**ASSIGNMENT**.
Copy every record that appears below, exactly as it stands.

**GIVEN INFORMATION**.
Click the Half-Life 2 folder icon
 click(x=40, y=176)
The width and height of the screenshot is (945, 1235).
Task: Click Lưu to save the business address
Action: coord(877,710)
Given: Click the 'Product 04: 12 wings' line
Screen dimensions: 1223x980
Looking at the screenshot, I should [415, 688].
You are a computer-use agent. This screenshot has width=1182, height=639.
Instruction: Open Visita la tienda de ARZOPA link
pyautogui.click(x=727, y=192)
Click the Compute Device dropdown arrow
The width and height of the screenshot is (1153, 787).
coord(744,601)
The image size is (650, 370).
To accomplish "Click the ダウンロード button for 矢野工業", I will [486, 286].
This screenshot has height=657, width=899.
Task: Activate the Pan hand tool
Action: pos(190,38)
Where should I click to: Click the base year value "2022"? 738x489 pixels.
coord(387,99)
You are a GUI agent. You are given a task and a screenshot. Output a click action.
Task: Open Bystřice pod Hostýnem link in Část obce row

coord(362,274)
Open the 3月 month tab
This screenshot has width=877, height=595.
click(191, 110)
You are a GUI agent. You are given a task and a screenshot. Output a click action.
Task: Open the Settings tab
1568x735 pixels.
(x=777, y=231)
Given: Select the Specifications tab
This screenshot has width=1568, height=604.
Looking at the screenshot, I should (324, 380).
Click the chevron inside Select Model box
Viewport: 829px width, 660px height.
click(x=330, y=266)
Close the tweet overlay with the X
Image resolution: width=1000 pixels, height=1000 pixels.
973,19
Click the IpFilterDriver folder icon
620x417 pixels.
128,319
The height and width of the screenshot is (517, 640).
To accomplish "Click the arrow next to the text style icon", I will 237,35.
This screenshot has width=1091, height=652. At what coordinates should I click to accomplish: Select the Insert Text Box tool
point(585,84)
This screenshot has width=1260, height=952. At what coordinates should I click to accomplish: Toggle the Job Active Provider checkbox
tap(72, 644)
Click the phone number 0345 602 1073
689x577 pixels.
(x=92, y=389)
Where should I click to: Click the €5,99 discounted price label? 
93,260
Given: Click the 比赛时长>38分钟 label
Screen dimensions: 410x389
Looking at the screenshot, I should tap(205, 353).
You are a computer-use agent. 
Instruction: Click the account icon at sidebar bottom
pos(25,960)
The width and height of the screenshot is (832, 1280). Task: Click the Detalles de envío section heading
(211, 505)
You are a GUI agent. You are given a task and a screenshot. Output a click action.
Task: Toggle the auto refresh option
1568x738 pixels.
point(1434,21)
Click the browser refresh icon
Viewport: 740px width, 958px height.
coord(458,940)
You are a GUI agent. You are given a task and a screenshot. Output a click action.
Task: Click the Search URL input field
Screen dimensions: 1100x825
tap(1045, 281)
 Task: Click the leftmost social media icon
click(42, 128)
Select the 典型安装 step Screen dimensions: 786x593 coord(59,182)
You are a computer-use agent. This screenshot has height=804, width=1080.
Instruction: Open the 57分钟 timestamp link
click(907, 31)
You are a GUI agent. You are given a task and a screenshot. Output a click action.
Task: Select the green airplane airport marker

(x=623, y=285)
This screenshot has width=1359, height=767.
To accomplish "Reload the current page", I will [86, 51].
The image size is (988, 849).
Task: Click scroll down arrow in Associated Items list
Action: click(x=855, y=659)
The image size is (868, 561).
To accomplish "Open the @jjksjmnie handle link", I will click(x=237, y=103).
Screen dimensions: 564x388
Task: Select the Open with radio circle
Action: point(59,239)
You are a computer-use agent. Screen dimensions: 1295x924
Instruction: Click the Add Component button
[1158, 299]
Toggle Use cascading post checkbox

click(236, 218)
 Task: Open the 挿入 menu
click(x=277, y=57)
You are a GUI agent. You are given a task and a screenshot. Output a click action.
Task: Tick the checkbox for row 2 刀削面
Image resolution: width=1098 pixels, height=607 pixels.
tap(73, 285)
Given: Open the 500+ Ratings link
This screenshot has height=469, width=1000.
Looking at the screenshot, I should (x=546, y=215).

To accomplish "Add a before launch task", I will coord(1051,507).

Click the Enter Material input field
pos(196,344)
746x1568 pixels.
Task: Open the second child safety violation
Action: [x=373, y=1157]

**COMPLETED TASK**.
Click the Half-Life 2 folder icon
 click(x=40, y=176)
The width and height of the screenshot is (945, 1235).
Task: Click Lưu to save the business address
Action: coord(877,710)
Given: Click the 'Product 04: 12 wings' line
Screen dimensions: 1223x980
Looking at the screenshot, I should [415, 688].
You are a computer-use agent. This screenshot has width=1182, height=639.
Instruction: Open Visita la tienda de ARZOPA link
pyautogui.click(x=727, y=192)
Click the Compute Device dropdown arrow
The width and height of the screenshot is (1153, 787).
coord(744,601)
The image size is (650, 370).
To accomplish "Click the ダウンロード button for 矢野工業", I will [486, 286].
This screenshot has height=657, width=899.
Task: Activate the Pan hand tool
Action: pos(190,38)
Where should I click to: Click the base year value "2022"? 738x489 pixels.
coord(387,99)
You are a GUI agent. You are given a task and a screenshot. Output a click action.
Task: Open Bystřice pod Hostýnem link in Část obce row

coord(362,274)
Open the 3月 month tab
This screenshot has width=877, height=595.
click(191, 110)
You are a GUI agent. You are given a task and a screenshot. Output a click action.
Task: Open the Settings tab
1568x735 pixels.
(x=777, y=231)
Given: Select the Specifications tab
This screenshot has width=1568, height=604.
Looking at the screenshot, I should (324, 380).
Click the chevron inside Select Model box
Viewport: 829px width, 660px height.
click(x=330, y=266)
Close the tweet overlay with the X
Image resolution: width=1000 pixels, height=1000 pixels.
973,19
Click the IpFilterDriver folder icon
620x417 pixels.
128,319
The height and width of the screenshot is (517, 640).
To accomplish "Click the arrow next to the text style icon", I will 237,35.
This screenshot has width=1091, height=652. At what coordinates should I click to accomplish: Select the Insert Text Box tool
point(585,84)
This screenshot has width=1260, height=952. At what coordinates should I click to accomplish: Toggle the Job Active Provider checkbox
tap(72, 644)
Click the phone number 0345 602 1073
689x577 pixels.
(x=92, y=389)
Where should I click to: Click the €5,99 discounted price label? 
93,260
Given: Click the 比赛时长>38分钟 label
Screen dimensions: 410x389
Looking at the screenshot, I should tap(205, 353).
You are a computer-use agent. 
Instruction: Click the account icon at sidebar bottom
pos(25,960)
The width and height of the screenshot is (832, 1280). Task: Click the Detalles de envío section heading
(211, 505)
You are a GUI agent. You are given a task and a screenshot. Output a click action.
Task: Toggle the auto refresh option
1568x738 pixels.
point(1434,21)
Click the browser refresh icon
Viewport: 740px width, 958px height.
coord(458,940)
You are a GUI agent. You are given a task and a screenshot. Output a click action.
Task: Click the Search URL input field
Screen dimensions: 1100x825
tap(1045, 281)
 Task: Click the leftmost social media icon
click(42, 128)
Select the 典型安装 step Screen dimensions: 786x593 coord(59,182)
You are a computer-use agent. This screenshot has height=804, width=1080.
Instruction: Open the 57分钟 timestamp link
click(907, 31)
You are a GUI agent. You are given a task and a screenshot. Output a click action.
Task: Select the green airplane airport marker

(x=623, y=285)
This screenshot has width=1359, height=767.
To accomplish "Reload the current page", I will [86, 51].
The image size is (988, 849).
Task: Click scroll down arrow in Associated Items list
Action: click(x=855, y=659)
The image size is (868, 561).
To accomplish "Open the @jjksjmnie handle link", I will click(x=237, y=103).
Screen dimensions: 564x388
Task: Select the Open with radio circle
Action: point(59,239)
You are a computer-use agent. Screen dimensions: 1295x924
Instruction: Click the Add Component button
[1158, 299]
Toggle Use cascading post checkbox

click(236, 218)
 Task: Open the 挿入 menu
click(x=277, y=57)
You are a GUI agent. You are given a task and a screenshot. Output a click action.
Task: Tick the checkbox for row 2 刀削面
Image resolution: width=1098 pixels, height=607 pixels.
tap(73, 285)
Given: Open the 500+ Ratings link
This screenshot has height=469, width=1000.
Looking at the screenshot, I should (x=546, y=215).

To accomplish "Add a before launch task", I will coord(1051,507).

Click the Enter Material input field
pos(196,344)
746x1568 pixels.
Task: Open the second child safety violation
Action: [x=373, y=1157]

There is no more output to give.